Liberdade de imprensa em confronto no Brasil: tutela judicial, corrupção e “crime de Estado”
A disputa pela liberdade de imprensa no Brasil expõe um cenário marcado pelo intervencionismo judicial, pelo uso recorrente de ordens de remoção de conteúdos e pela exigência de dados de jornalistas e veículos. Esse quadro se agrava com a corrupção sistêmica que permeia o Poder Judiciário, o Ministério Público e as forças policiais, conforme analisa o jornalista e cientista social Carlos Augusto em suas teses sobre a Cleptocracia Autocrática Judicial no Brasil (CAJB) e o Crime de Estado Contra a Liberdade de Imprensa.
Padrões jurídicos e garantias constitucionais
A Convenção Americana de Direitos Humanos (Art. 13) e a Declaração de Princípios da CIDH (Princípio 8) asseguram a confidencialidade das fontes e proíbem restrições prévias à liberdade de expressão.
Na legislação brasileira, a Constituição Federal (art. 5º, XIV) garante o sigilo da fonte como direito fundamental, pilar da atividade jornalística, que não pode ser relativizado sem fundamentação robusta e proporcionalidade estrita.
Tutela judicial e medidas excepcionais
Nos últimos anos, o Brasil consolidou um regime de tutela judicial digital, especialmente por meio do Inquérito das “fake news”. O STF determinou suspensões de contas e remoções de conteúdos, medidas vistas por críticos como opacas e desproporcionais.
Também se registraram bloqueios de aplicativos, como o Telegram (2022) e o X/Twitter (2024), que demonstram a tendência de ampliar a autoridade judicial sobre plataformas essenciais ao debate público.
Caso em foco — Jornal A Tarde
Em decisão recente, o TJBA ordenou que o jornal A Tarde entregasse dados cadastrais e IP logs da coluna “O Carrasco”. A decisão foi classificada pela Associação Nacional de Jornais (ANJ) como inconstitucional e lesiva à liberdade de imprensa. O recurso será analisado pelo STJ entre os dias 28/08 e 03/09/2025.
Para críticos, a medida abre um precedente perigoso: a transformação de demandas judiciais em instrumentos de violação do sigilo de fonte, enfraquecendo um dos pilares do jornalismo investigativo.
Corrupção institucional e a tese da CAJB
Segundo Carlos Augusto, a estrutura brasileira sofre de uma cleptocracia autocrática judicial, em que juízes, membros do Ministério Público e forças policiais operam de forma articulada em um sistema permeado por corrupção.
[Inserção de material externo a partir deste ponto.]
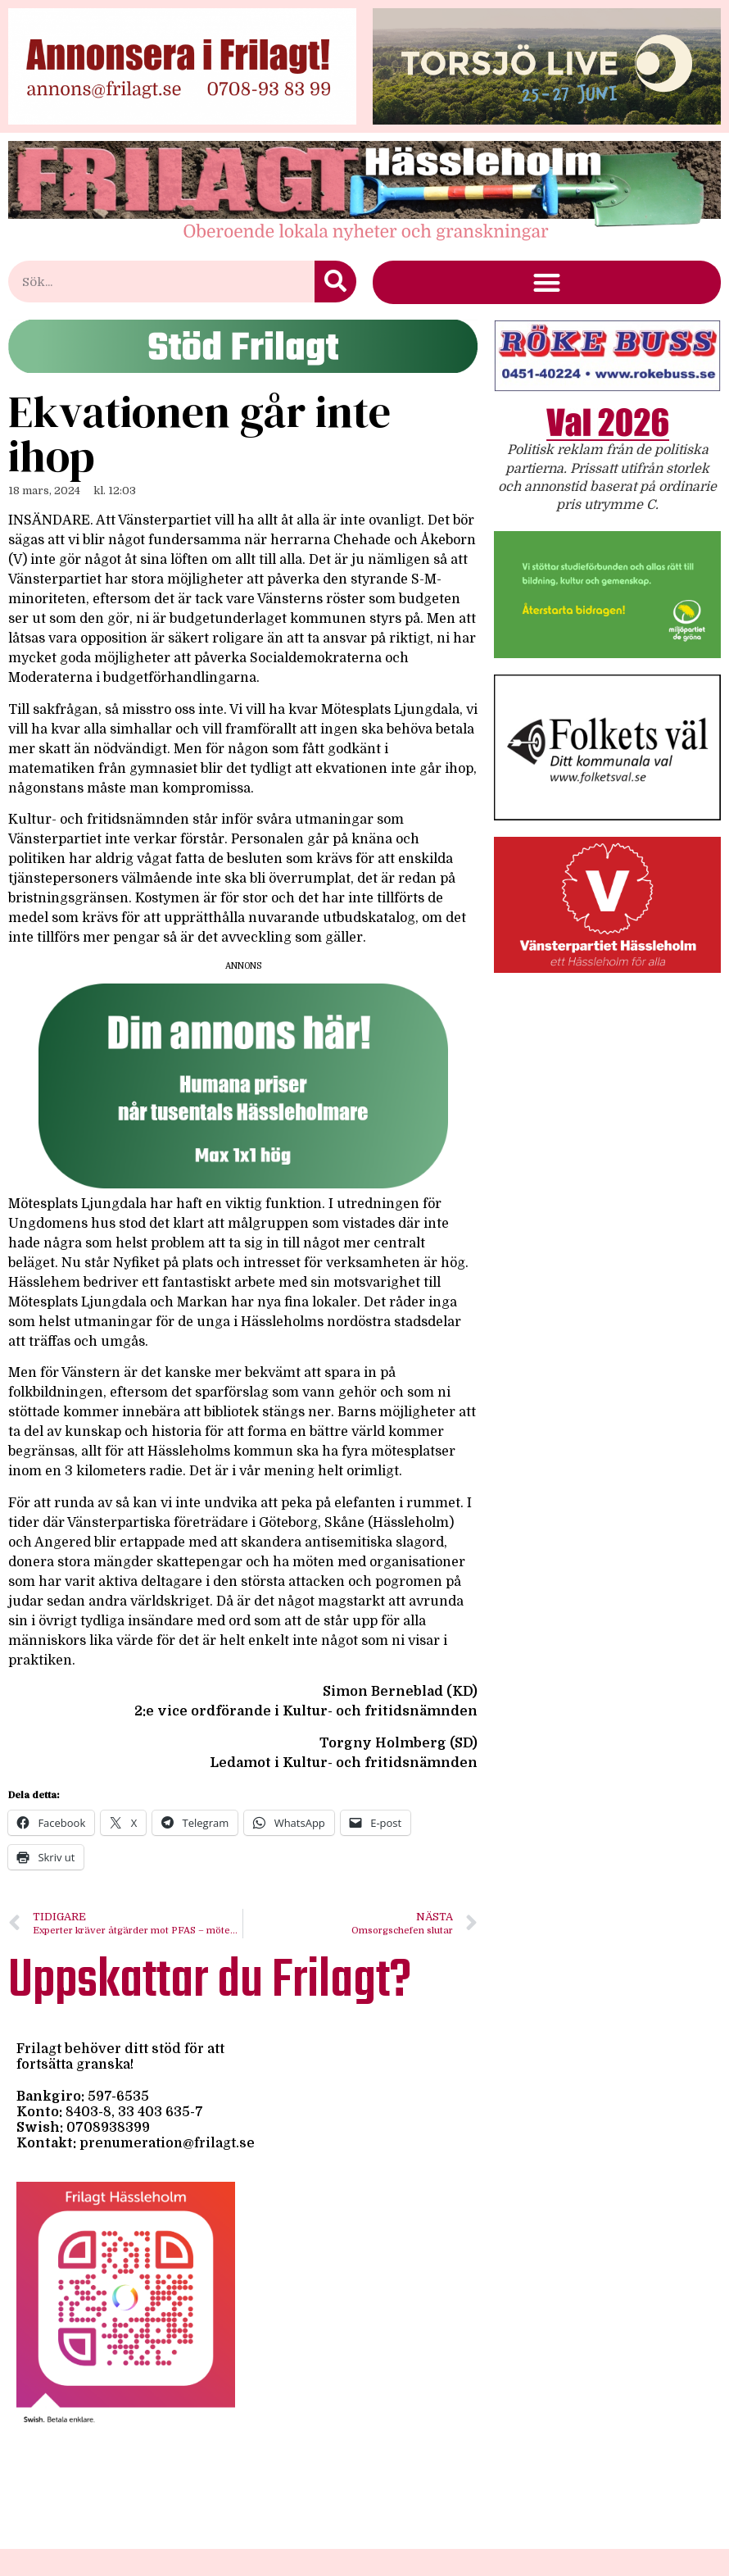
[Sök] (335, 281)
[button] (546, 282)
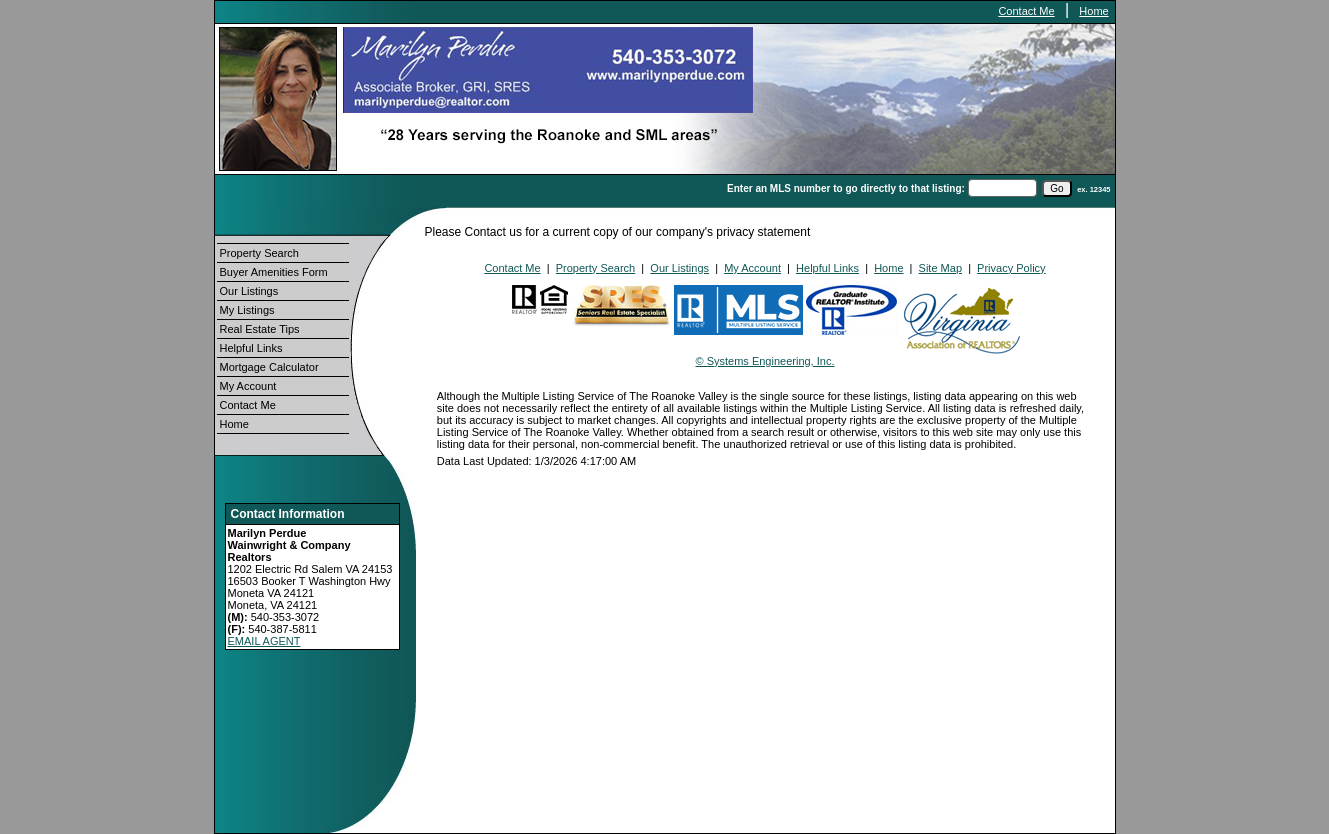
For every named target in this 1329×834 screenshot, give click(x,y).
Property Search (259, 253)
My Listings (247, 310)
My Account (248, 386)
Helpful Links (251, 348)
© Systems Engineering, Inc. (765, 361)
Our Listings (249, 291)
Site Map (940, 268)
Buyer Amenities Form (274, 272)
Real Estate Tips (260, 329)
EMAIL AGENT (264, 641)
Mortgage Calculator (269, 367)
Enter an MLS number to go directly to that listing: (846, 188)
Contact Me (1026, 11)
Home (1093, 11)
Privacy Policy (1011, 268)
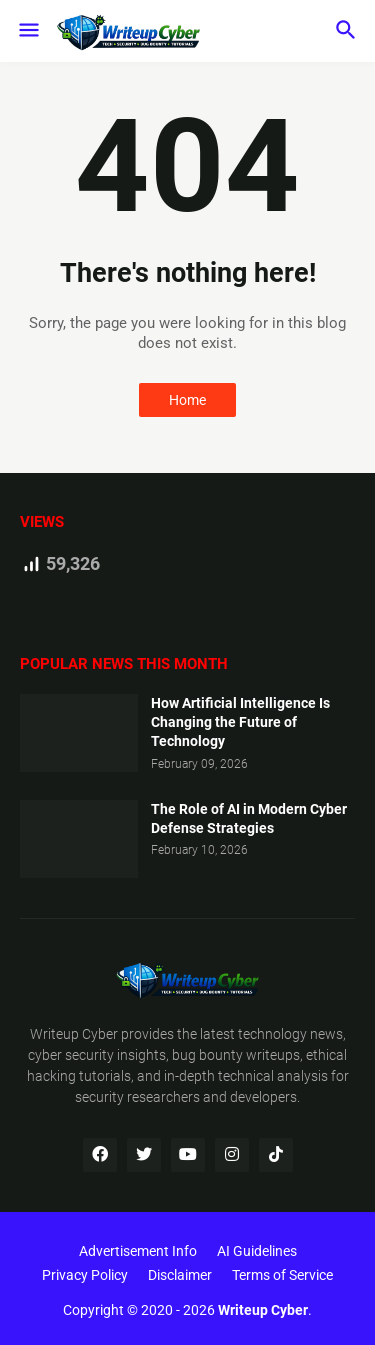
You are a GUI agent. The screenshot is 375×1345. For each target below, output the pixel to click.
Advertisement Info (138, 1251)
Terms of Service (282, 1275)
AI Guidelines (257, 1251)
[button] (27, 31)
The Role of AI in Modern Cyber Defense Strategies (249, 818)
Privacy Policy (85, 1275)
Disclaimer (180, 1275)
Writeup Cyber (74, 1034)
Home (187, 400)
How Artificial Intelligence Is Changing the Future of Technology (240, 722)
Essa lógica transforma a Justiça em instrumento de autopreservação e poder, comprometendo sua imparcialidade e afetando diretamente a liberdade de expressão.
O autor destaca que, ao lado de decisões arbitrárias, esse quadro configura um verdadeiro Crime de Estado Contra a Liberdade de Imprensa, pois deixa de ser um abuso episódico e se converte em prática estrutural e sistêmica.
Clima de descrédito internacional e seletividade judicial
Mais do que a pressão interna, episódios recentes evidenciam como o Poder Judiciário brasileiro, em especial o STF, sofre descrédito internacional por suas práticas de restrição à imprensa e perseguição a opositores políticos. Jornalistas ligados ao bolsonarismo, como Allan dos Santos e Oswaldo Eustáquio, recorreram a cortes estrangeiras denunciando violações de direitos humanos fundamentais, como a liberdade de expressão e a liberdade de imprensa.
Nos Estados Unidos, Allan dos Santos obteve proteção judicial, com decisões que reconheceram os abusos cometidos pelo STF e impediram sua extradição. De forma semelhante, na Espanha, Oswaldo Eustáquio conseguiu respaldo das cortes locais, que entenderam que as medidas impostas pelo Judiciário brasileiro configuravam perseguição política e violação de garantias constitucionais universais.
Esses reconhecimentos internacionais projetam um dado preocupante: tribunais estrangeiros passaram a enxergar que o STF age de forma arbitrária, extrapolando suas funções e comprometendo a própria credibilidade institucional do Brasil. A seletividade e o viés ideológico das decisões judiciais nacionais, denunciados em teses como a Cleptocracia Autocrática Judicial no Brasil (CAJB), reforçam a percepção de que o país caminha para um modelo de excepcionalidade permanente, em que a violação da liberdade de imprensa se converte em política de Estado não declarada.
“Crime de Estado” e o precedente Herzog
O assassinato de Vladimir Herzog (1975), reconhecido pela Corte Interamericana como um crime de Estado, permanece como referência histórica. Em 2025, o governo brasileiro admitiu oficialmente a responsabilidade e firmou acordo de reparação à família. O episódio reafirma a necessidade de preservar a memória e garantir que abusos institucionais não se repitam sob novas formas.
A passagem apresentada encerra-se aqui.